Prep Time: 20 minutes
Cook Time: 5 minutes
Additional Time: 1 day
Total Time: 1 day 25 minutes


  • ½ Cup water
  • ½ Cup white sugar
  • 1/3 Cup unsweetened dark cocoa powder
  • 1 tsp real vanilla extract
  • 1/8 tsp salt


  • 2 Cups Heavy Cream
  • 1 (14-oz.) can sweetened condensed milk
  • 1 tsp real vanilla extract
  • 1/3 Cup chocolate syrup, chilled, divided (recipe above)
  • 2/3 Cup Heath English Toffee Bits*


  1. To prepare the chocolate syrup, combine the water, sugar, cocoa powder, vanilla extract, and salt in a small skillet set over medium heat.
  2. Whisk vigorously until the sugar is dissolved and the cocoa powder is thoroughly incorporated into the mixture, approximately 2-3 minutes.
  3. Remove from heat and cool completely. Cover and store in the refrigerator in an airtight container until ready to use.  
  4. Pour heavy whipping cream into a large mixing bowl and beat on high until light and fluffy.
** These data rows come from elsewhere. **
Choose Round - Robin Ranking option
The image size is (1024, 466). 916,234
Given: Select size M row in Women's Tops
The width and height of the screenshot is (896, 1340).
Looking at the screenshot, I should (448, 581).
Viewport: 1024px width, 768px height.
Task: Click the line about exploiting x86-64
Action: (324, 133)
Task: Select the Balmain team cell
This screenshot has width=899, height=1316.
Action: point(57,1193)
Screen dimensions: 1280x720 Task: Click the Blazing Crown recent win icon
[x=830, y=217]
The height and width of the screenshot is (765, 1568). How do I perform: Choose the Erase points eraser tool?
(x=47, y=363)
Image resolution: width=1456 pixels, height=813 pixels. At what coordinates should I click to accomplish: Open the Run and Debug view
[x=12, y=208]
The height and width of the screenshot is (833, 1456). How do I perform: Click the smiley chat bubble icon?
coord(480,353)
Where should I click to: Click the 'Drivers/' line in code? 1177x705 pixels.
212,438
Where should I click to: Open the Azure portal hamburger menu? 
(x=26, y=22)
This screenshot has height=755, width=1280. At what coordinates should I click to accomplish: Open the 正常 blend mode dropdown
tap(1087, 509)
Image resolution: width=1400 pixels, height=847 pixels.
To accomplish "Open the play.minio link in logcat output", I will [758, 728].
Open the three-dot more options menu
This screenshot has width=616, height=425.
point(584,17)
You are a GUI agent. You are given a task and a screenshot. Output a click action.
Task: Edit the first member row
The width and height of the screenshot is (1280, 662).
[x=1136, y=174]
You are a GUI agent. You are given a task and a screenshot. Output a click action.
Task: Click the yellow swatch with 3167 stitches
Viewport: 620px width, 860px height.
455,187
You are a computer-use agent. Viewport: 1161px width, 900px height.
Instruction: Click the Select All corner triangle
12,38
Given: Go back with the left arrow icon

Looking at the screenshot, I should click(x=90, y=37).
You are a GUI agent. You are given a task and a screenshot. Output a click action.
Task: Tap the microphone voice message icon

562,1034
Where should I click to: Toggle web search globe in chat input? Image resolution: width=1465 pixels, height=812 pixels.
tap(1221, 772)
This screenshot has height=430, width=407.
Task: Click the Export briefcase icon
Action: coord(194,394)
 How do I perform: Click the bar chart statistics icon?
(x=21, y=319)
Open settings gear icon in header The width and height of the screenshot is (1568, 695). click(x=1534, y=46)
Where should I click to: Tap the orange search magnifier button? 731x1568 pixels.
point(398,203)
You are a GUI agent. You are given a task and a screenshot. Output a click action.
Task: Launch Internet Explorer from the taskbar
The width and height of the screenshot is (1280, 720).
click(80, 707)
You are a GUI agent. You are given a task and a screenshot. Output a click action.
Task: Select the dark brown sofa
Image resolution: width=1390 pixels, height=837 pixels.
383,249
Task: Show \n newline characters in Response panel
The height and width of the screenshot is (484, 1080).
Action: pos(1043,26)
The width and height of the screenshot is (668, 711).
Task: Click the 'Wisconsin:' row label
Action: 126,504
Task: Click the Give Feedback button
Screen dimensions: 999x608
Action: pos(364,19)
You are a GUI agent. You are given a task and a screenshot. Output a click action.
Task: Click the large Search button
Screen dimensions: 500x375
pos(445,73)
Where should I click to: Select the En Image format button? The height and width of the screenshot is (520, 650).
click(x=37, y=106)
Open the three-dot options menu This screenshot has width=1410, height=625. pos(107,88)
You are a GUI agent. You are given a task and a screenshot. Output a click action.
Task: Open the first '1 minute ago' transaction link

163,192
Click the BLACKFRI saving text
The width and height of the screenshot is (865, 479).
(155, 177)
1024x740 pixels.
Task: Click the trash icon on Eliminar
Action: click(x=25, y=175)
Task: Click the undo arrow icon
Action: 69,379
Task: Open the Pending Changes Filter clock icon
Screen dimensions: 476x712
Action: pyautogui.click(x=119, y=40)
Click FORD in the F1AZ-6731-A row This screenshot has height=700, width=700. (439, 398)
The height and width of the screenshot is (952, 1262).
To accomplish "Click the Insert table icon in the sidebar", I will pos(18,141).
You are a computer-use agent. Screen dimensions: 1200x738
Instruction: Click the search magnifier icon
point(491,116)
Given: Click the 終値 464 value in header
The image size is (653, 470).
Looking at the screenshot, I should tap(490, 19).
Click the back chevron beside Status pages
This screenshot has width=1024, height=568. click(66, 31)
Use a spatula while mixing to scrape the sides of the bowl to ensure all of the heavy cream is whipped.
  5. Set aside.
  6. Pour sweetened condensed milk and vanilla extract into a large bowl and stir to combine. Lighten the condensed milk by gently folding a small amount of the whipped cream into the bowl. Do not over mix.
  7. Add the rest of the whipped cream and fold into the mixture until thoroughly combined.
  8. Pour half the whipped cream mixture into a 9”x 5” loaf pan and spread into an even layer. Drizzle half the chocolate syrup and spread 1/3 cup of the toffee bits evenly across the top
  9. Spoon the remaining whipped cream mixture on top and spread until smooth. Repeat process described in Step 4 with the remaining chocolate syrup and toffee
  10. Insert a butter knife into the mixture at one end of the loaf pan and pull it back and forth across the length of the pan to incorporate the chocolate and toffee throughout.
  11. Cover with some plastic wrap and gently press across the top to
    remove any air bubbles. Place in the freezer for a minimum of four hours, or
    preferably, overnight.
  12. Remove from freezer 10-15 minutes before serving to soften. To serve, scoop into individual bowls and top with additional chocolate sauce and toffee bits, if
    desired. Enjoy!


Prepare the chocolate syrup in advance to allow adequate time to cool
and chill prior to using in this recipe.

Garnish: Additional Heath Toffee Bits and chocolate

*Can be ordered online or substituted with crushed English toffee.